Il est clair que les "printemps arabes", notamment en Libye,au Yémen et maintenant en Syrie ont donné une grande vigueur à des mouvements salafistes locaux. En Libye, les mercenaires sahéliens de la "Légion africaine" de Kadhafi ont dû quitter le territoire. Ils sont repartis avec leurs armes vers leurs pays d'origine, en particulier au Mali où les différents créneaux de contestation politique étaient déjà occupés, en particulier par les indépendantistes touaregs qui ne sont pas islamistes. Pour se faire une place dans le jeu local, les nouveaux venus se sont donc installés dans le seul créneau encore disponible, celui de l'intégrisme islamique qui leur assure de plus l'assistance d'un certain nombre de puissances étrangères à la région.
Au Yémen, la chute du Président Saleh a ouvert en grand la porte à la contestation islamiste des sunnites de l'est et du sud que l'Arabie Séoudite entretenait et radicalisait depuis longtemps contre le pouvoir zaydite en place à Sanaa.

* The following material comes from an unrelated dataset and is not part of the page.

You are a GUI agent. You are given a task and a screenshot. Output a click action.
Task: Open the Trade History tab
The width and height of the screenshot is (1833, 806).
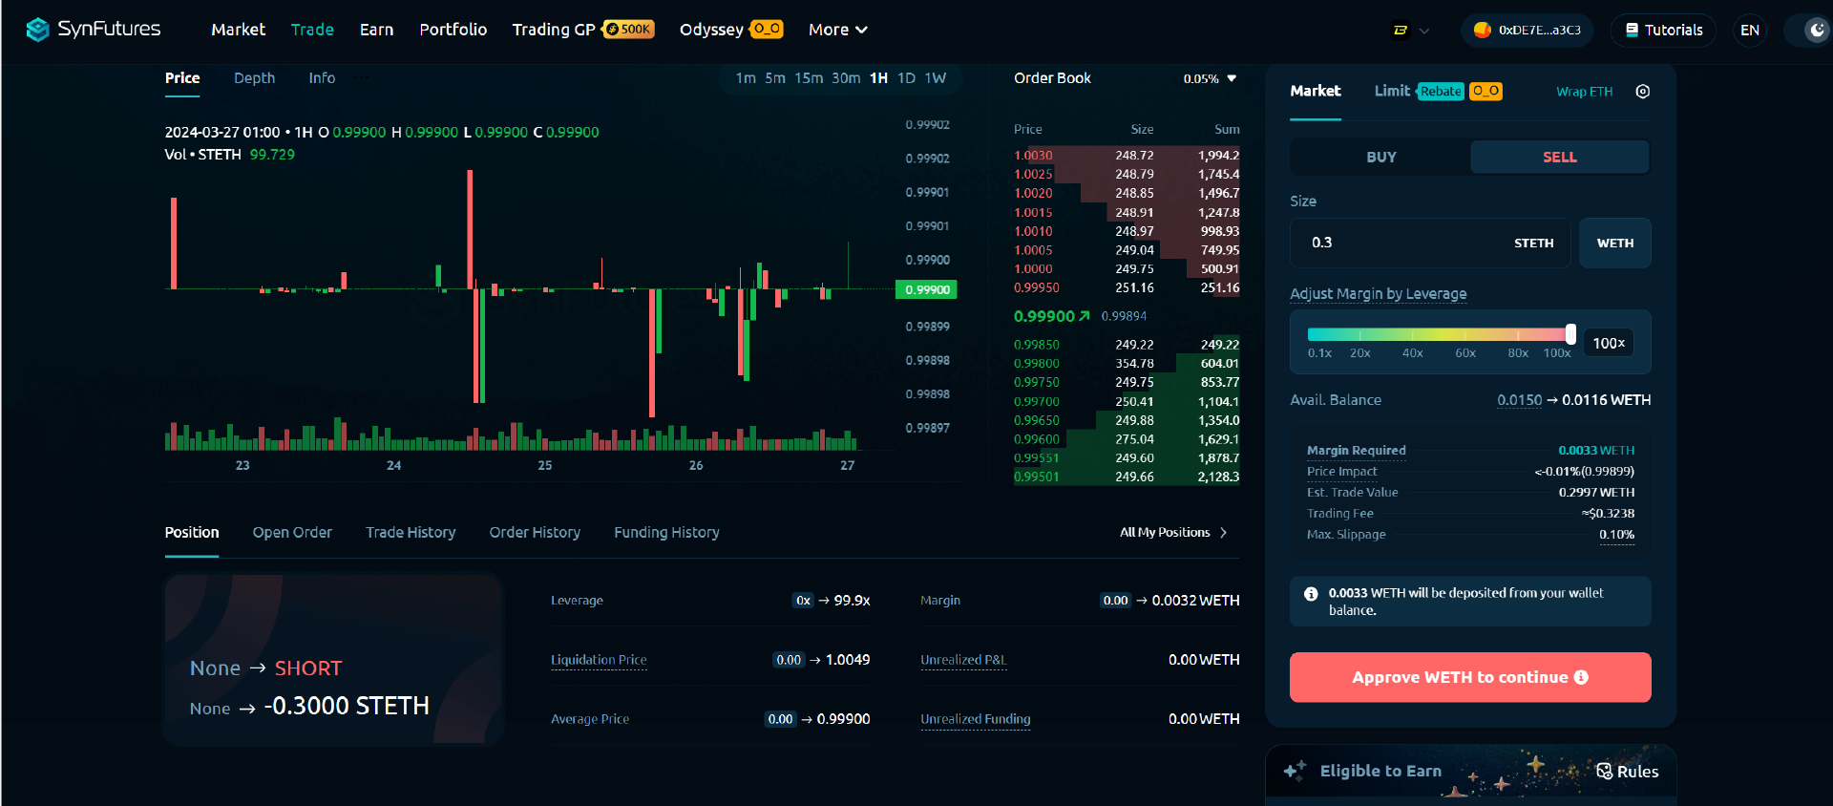tap(411, 533)
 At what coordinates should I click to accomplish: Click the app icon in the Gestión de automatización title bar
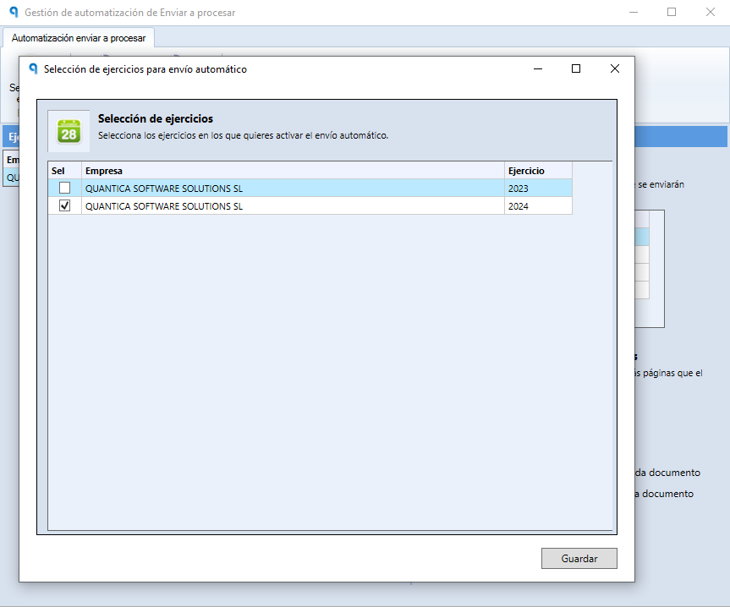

Et enfin, en Syrie, la contestation du pouvoir minoritaire alaouite draine vers les frontières du pays des djihadistes venus des pays voisins et soutenus par les pétromonarchies sunnites pour abattre le régime de Bashar el-Assad qui reste un important point d'appui de l'Iran qui inquiète l'Arabie Séoudite, le Qatar et les Emirats du Golfe. Toutes ce situations sont totalement différentes, n'ont pas de lien entre elles et encore moins avec la défunte organisation d'Oussama Ben Laden même si certains s'en réclament symboliquement pour être pris au sérieux par la communauté internationale.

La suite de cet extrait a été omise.